I am not less. Last week, I typed those words and felt them in the depths of my soul. I am not less. I clicked publish. All was well…until I did my pre-bedtime facebook check. I was surprised to hear from some long lost friends (that I was sure did NOT read our blog). Friends that no longer knew me and could make judgements about me based on my failures. I panicked. Totally. I really felt like I needed to explain about failing that test…
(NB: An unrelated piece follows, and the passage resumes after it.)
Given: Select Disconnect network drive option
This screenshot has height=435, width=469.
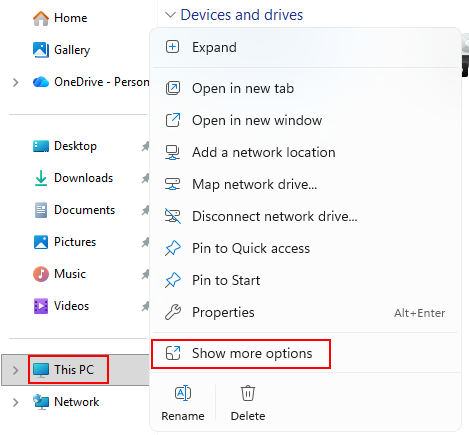Looking at the screenshot, I should tap(305, 216).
Allow me to share about my previous filter I AM LESS. It can be seen in so many of my “overcompensating” traits. Overachiever, loud and over-the-top, and the “hey, guys, look at me!!!” Some of you might even be able to share some hilarious stories illustrating that to which I am referring. Another time, perhaps. The question remains, how do we discover our filter and begin the journey to changing it?
For me it happened through a Freedom in Christ Bible study. A group of AMAZING women (that I get to call my friends) and I have just finished the course. It is about the lies that we live. Yeah, lies not lives. Lies like “I am less” that I allow to determine my reality and shape my life. Lies that don’t go away when we go to church or pray because we have accepted them as truth in the depths of our being and we don’t even know to let go of them. We struggle with the same things repeatedly and we agree with and feed the lies “I am less, I am inadequate, I am devalued, I am unworthy.” Do you want to discover your lies? Really? It isn’t fun or entertaining. Not like an episode of Downtown Abby (okay – maybe the episode where Matthew dies). I digress.
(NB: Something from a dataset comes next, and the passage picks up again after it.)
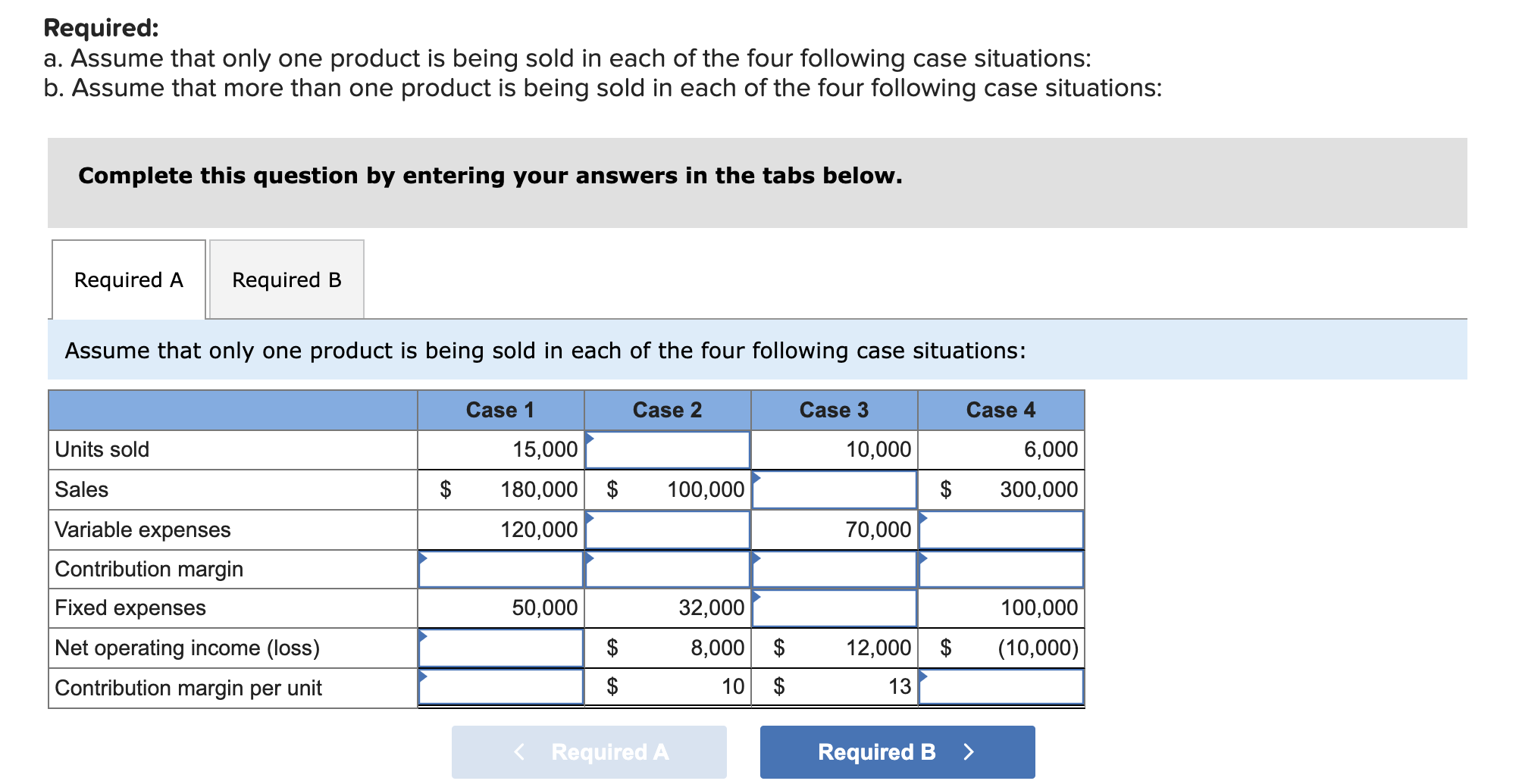The height and width of the screenshot is (784, 1522).
Task: Click the Fixed expenses input under Case 3
Action: [834, 608]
The way to life (and freedom from lies) follows a difficult road. A road of forgiveness. Not easy, not fun, but the way to life…real LIFE. THIS practice of forgiveness led me to identify my lies.
“Lord, I choose to forgive___for___which made me feel___.”
WHICH MADE ME FEEL…interesting…no one ever asked me how I felt about that offense. Does it really matter? I WAS WRONGED! But after taking time to make a list of anyone who came to mind – and there were quite a few (although initially I was SURE I had no one to forgive…who knew?) I noted each feeling that I wrote down and compiled them : devalued, less important, vulnerable, unprotected, unworthy…(are you noticing a theme?). I found my lies! So now I can just stand up and say, “I AM NOT LESS!” and be done with it. No. Not yet.
The power of the lie is strong. It takes time to replace it with the truth. It feels good to recognize it. But freedom comes in replacing it with the truth. And prayer.
Here is my truth prayer: “I renounce the lie that I am less. I announce (oh yes, out loud!) the truth that I am chosen, precious, loved, and valued.” Choose a scripture that solidifies this truth. I chose Isaiah 43:1-4
But now, this is what the Lord says…“Do not fear, for I have redeemed you; I have summoned you by name; you are mine…Since you are precious and honored in my sight, and because I love you..”
Guess what, I AM LOVED! Yep. 40 days of repeating this prayer. 40 days of replacing lies with TRUTH. 40 days to freedom and life. (Yes, sorry, I did say 40 days – once is not enough, once is never enough). How am I doing? I started this on Wednesday, February 6 (that is 50 days ago in case you don’t want to do the math) and I have said it 21 times. I am not less. I will not stop and will not give up and if I don’t believe this when I finally reach 40, I will simply keep going. BECAUSE I AM DONE living the lie. I know it is a lie and every time I find myself feeling fearful and insecure (like after last week’s post) I am convinced again that knowing it is not enough. I must BELIEVE the truth and if that means speaking it out loud as many times as I have told myself the lies…then so be it! It’s time for a change. Bring on the grace.
The Freedom in Christ Bible study is by Neil T Anderson and Steve Goss. It is not a magic formula. Praying the above prayer will not bring healing, Jesus Christ does that. The entire study helped us to understand the truth of who we are in Christ and how to resolve the obstacles that are blocking our maturity.